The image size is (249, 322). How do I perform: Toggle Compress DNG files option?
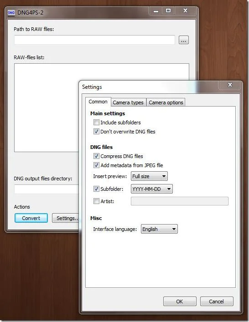pos(96,156)
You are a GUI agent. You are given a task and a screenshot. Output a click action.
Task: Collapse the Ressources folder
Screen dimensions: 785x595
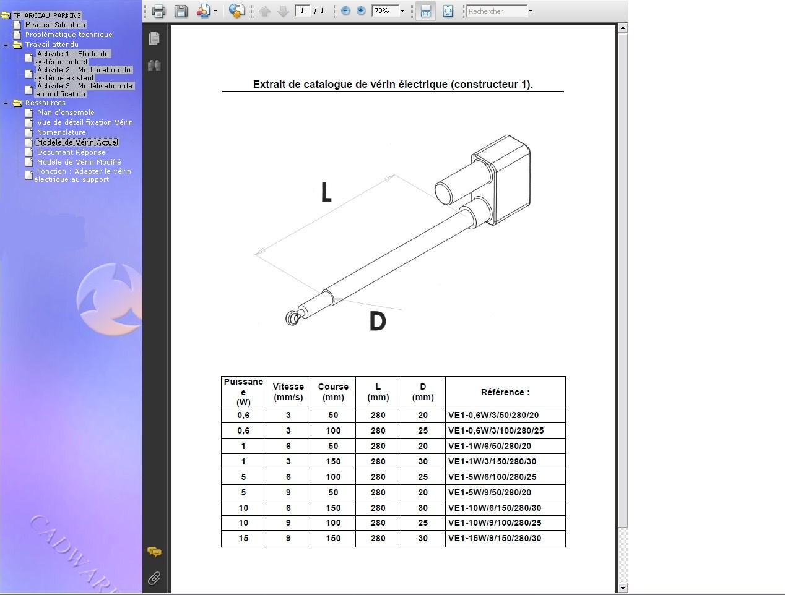click(6, 103)

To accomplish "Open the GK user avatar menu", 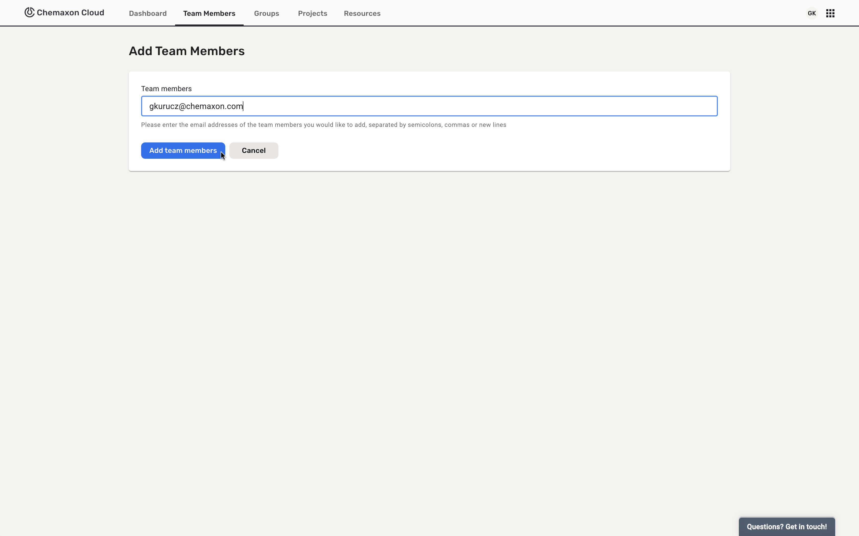I will pyautogui.click(x=811, y=13).
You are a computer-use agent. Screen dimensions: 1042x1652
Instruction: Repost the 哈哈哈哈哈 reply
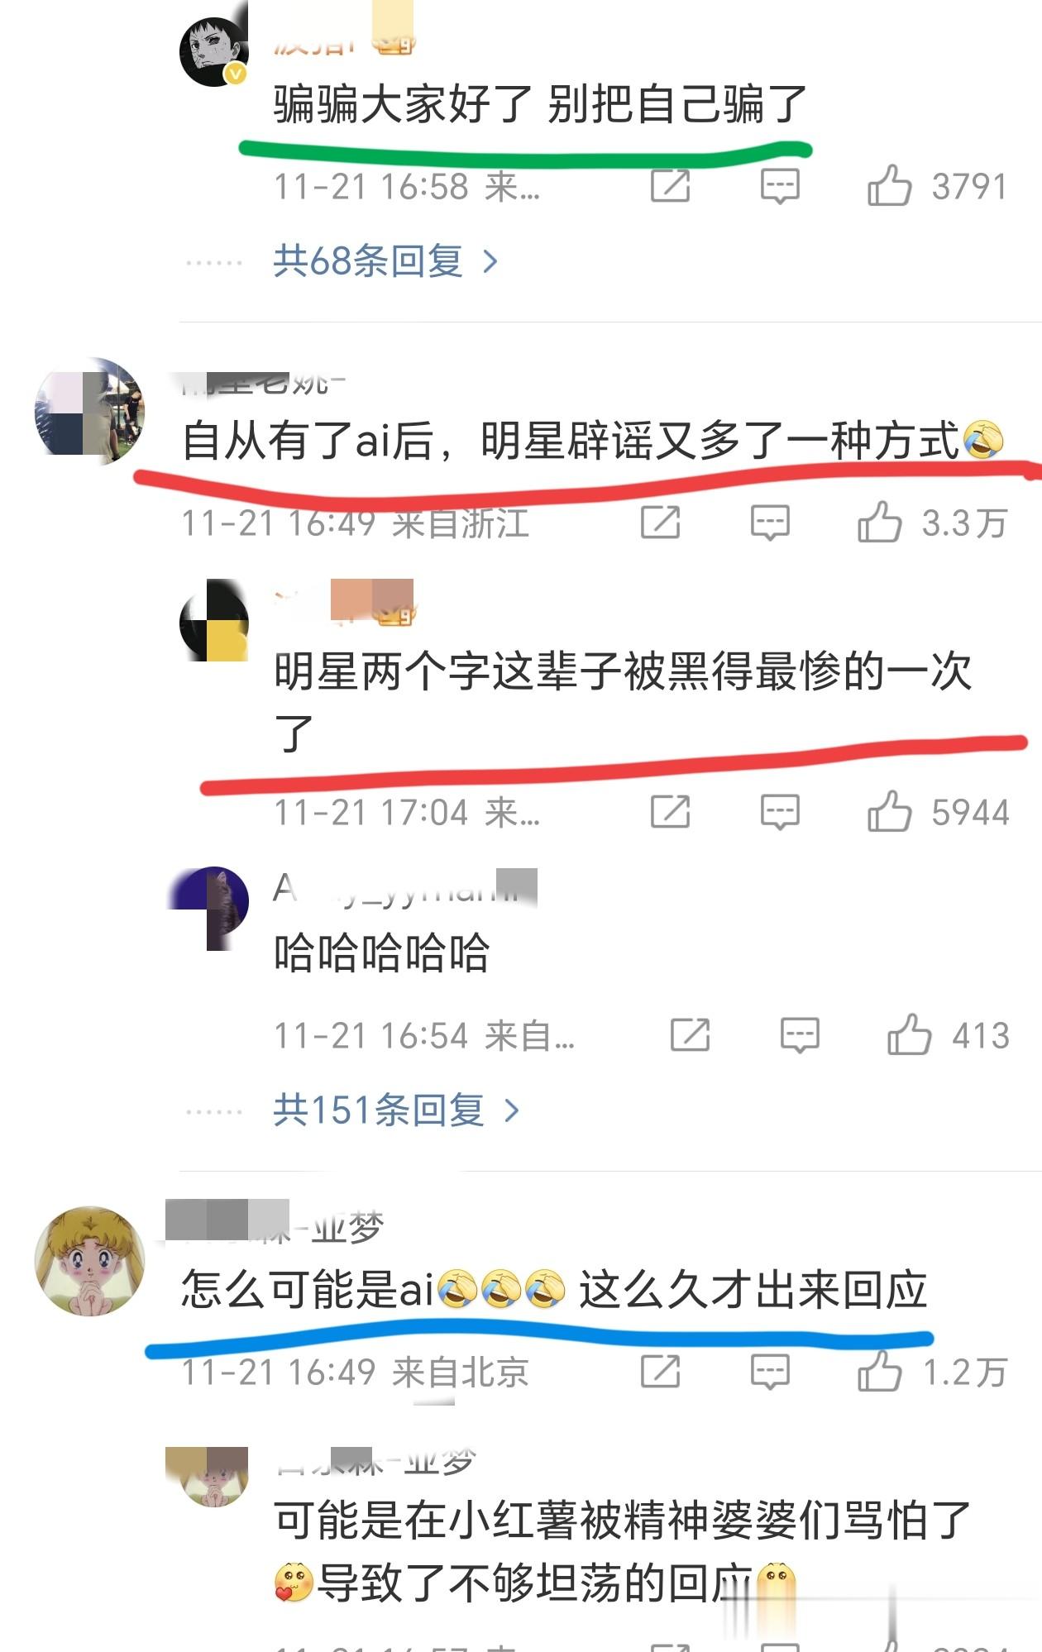pos(690,1034)
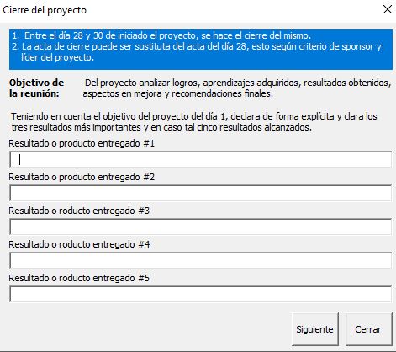Click the paragraph starting 'Teniendo en cuenta'

pos(194,121)
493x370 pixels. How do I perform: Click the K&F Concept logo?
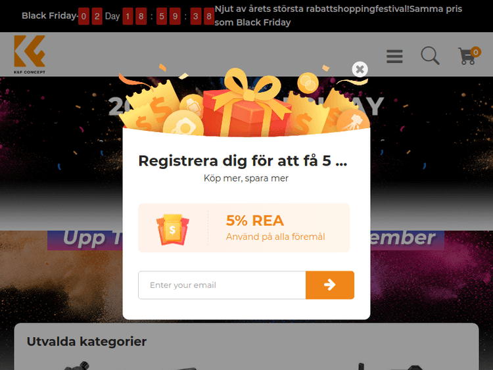point(30,55)
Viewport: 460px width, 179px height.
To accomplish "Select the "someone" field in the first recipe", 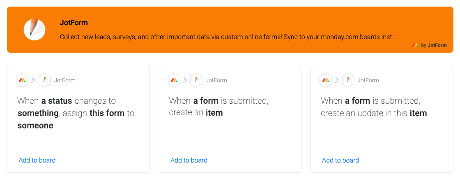I will coord(35,126).
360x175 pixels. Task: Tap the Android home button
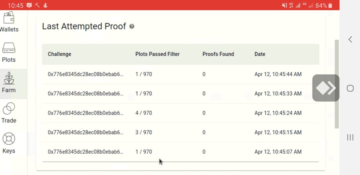coord(350,88)
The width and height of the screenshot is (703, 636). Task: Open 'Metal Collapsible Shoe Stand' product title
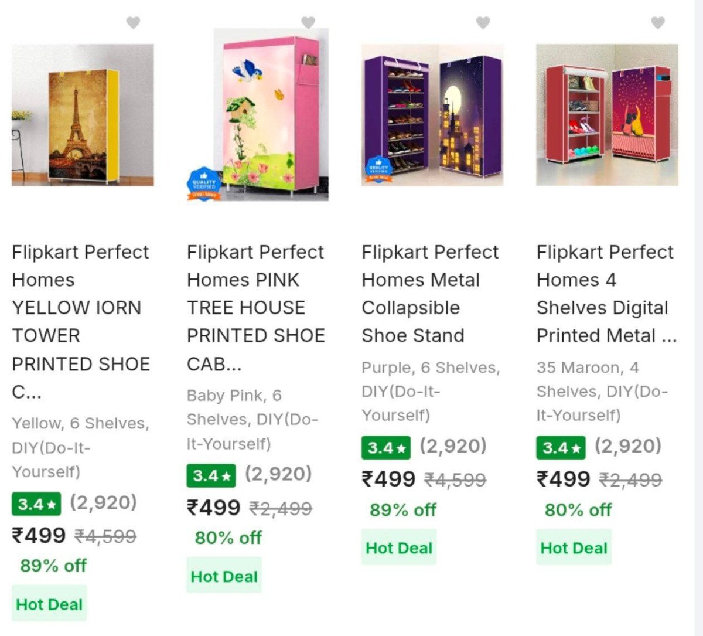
-*-
SHORT EXERCISE
Rewrite the stretch from the line containing "360x175 pixels. Task: Tap" through the end of the records as a numbered list, skipping blank lines and leaving out the pictures.

TASK OUTPUT
1. 360x175 pixels. Task: Tap the Android home button
2. coord(350,88)
3. The width and height of the screenshot is (703, 636). Task: Open 'Metal Collapsible Shoe Stand' product title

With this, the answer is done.